*WORK TASK*:
Go line by line through the data and copy those with the word "text".

*DATA EXTRACTS*:
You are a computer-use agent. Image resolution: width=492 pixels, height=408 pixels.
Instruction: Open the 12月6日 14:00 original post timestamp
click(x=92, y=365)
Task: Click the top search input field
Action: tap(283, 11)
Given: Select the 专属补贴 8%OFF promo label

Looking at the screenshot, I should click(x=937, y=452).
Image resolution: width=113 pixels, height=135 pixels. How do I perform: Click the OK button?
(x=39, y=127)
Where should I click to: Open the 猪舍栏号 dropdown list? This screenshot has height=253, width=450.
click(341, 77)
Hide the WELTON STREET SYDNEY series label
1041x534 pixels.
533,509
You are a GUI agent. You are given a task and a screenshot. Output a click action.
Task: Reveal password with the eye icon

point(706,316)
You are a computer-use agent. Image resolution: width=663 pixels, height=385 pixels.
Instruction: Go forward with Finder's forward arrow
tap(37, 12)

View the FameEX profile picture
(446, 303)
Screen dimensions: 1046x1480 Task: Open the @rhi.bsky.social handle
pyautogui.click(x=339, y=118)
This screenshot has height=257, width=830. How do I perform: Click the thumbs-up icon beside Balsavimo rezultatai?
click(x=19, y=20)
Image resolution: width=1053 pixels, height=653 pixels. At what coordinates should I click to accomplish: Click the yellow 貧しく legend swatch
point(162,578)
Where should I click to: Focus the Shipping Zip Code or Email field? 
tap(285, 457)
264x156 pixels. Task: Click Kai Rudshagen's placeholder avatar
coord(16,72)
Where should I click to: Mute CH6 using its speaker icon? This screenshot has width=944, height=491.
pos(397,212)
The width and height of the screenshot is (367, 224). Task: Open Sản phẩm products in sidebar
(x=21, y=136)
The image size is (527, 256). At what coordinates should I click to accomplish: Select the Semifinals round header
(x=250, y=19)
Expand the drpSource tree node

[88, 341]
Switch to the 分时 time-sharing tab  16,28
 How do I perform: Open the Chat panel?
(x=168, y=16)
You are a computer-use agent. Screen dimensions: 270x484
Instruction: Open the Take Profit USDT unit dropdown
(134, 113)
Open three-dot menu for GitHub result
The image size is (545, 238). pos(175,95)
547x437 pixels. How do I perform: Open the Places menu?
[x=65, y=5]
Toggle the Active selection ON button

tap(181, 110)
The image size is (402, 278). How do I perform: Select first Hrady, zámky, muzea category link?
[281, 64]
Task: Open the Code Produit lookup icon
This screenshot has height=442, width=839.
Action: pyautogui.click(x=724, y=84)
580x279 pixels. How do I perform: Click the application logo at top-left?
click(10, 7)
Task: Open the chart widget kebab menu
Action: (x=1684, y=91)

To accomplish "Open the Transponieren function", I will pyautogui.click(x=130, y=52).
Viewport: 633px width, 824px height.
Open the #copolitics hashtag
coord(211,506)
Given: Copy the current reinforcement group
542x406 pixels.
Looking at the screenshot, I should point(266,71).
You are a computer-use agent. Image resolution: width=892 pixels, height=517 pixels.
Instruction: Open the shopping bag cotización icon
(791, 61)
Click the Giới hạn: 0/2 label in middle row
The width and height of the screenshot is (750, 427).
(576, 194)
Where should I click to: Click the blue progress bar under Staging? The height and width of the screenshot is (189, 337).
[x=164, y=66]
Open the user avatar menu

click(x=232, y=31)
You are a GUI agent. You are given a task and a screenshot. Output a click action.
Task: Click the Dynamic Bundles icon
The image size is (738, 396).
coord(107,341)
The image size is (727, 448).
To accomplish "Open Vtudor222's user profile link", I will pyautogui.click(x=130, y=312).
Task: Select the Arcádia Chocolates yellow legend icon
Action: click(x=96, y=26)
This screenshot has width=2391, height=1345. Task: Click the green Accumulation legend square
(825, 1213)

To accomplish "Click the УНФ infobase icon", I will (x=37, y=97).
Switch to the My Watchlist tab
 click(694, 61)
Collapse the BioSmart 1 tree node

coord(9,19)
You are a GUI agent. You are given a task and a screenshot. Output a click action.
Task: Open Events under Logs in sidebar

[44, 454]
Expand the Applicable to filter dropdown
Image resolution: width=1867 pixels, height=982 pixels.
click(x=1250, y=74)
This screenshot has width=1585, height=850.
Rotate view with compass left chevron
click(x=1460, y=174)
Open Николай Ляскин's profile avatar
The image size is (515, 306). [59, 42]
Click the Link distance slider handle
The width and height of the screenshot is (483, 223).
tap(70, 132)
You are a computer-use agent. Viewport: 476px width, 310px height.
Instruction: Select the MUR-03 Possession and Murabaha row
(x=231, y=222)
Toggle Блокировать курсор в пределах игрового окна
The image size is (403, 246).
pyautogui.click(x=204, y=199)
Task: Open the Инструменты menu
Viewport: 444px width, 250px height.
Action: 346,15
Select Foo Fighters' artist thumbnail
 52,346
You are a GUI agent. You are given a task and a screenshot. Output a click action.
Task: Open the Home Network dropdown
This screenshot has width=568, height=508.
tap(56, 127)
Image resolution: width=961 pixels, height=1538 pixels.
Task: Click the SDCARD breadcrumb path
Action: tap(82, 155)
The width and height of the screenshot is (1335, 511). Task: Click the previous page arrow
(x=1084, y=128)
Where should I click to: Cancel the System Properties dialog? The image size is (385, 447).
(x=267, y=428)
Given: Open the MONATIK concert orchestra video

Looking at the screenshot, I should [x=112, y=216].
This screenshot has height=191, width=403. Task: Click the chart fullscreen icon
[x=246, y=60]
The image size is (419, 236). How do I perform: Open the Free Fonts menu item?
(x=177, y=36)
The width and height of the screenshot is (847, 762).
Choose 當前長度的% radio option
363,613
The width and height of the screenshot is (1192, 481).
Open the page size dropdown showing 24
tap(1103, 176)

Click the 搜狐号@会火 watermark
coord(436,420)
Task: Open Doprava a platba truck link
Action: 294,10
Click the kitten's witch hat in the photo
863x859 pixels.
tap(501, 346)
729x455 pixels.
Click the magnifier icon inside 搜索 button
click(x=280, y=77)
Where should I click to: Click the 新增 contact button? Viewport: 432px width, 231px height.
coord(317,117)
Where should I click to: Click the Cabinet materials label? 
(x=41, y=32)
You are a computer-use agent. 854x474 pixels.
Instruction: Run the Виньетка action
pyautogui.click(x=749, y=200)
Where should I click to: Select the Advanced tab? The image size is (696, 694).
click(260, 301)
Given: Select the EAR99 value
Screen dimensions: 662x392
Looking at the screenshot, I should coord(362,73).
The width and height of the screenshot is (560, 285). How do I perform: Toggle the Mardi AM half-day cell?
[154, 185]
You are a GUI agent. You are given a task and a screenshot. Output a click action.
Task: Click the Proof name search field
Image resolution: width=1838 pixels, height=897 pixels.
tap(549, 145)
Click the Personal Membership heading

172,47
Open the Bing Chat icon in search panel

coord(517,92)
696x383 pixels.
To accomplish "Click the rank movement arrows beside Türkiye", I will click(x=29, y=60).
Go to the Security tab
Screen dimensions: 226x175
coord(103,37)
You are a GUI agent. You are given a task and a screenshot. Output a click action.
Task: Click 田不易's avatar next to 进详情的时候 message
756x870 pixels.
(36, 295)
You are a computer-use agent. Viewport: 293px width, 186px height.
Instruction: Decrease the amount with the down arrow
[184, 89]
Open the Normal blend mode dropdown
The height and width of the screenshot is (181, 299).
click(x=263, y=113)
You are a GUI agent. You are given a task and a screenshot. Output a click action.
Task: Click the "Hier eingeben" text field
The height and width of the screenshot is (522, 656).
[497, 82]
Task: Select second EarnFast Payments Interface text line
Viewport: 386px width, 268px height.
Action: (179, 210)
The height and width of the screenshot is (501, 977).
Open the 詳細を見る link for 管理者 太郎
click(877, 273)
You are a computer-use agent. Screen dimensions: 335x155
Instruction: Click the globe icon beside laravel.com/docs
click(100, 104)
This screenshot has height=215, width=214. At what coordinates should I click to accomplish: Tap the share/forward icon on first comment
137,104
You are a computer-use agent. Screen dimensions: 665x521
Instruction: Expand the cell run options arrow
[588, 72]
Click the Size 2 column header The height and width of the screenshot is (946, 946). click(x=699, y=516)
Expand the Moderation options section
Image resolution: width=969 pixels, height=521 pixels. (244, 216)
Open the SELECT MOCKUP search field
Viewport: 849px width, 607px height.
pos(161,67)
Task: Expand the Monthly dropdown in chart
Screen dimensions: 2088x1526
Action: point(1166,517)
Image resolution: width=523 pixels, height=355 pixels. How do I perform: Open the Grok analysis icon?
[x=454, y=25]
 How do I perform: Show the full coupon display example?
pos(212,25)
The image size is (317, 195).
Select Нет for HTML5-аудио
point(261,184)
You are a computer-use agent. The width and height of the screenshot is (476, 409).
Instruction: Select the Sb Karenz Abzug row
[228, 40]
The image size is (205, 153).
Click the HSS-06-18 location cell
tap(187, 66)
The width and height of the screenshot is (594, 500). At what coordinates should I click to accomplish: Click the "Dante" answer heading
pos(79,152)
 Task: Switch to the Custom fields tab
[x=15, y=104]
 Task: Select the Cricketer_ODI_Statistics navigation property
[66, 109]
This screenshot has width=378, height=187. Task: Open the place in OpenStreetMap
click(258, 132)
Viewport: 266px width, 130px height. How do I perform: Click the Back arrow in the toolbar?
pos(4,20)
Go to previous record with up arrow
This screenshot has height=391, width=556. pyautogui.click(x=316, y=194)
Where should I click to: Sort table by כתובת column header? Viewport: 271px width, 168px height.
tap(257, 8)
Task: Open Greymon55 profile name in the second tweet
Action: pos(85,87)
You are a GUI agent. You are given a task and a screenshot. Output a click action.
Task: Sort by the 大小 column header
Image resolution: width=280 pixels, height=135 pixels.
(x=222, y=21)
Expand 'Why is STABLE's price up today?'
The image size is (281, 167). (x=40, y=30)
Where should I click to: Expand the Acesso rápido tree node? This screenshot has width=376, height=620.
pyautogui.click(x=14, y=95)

*ANSWER TO THIS TASK*:
Task: Click the "Hier eingeben" text field
Task: Select second EarnFast Payments Interface text line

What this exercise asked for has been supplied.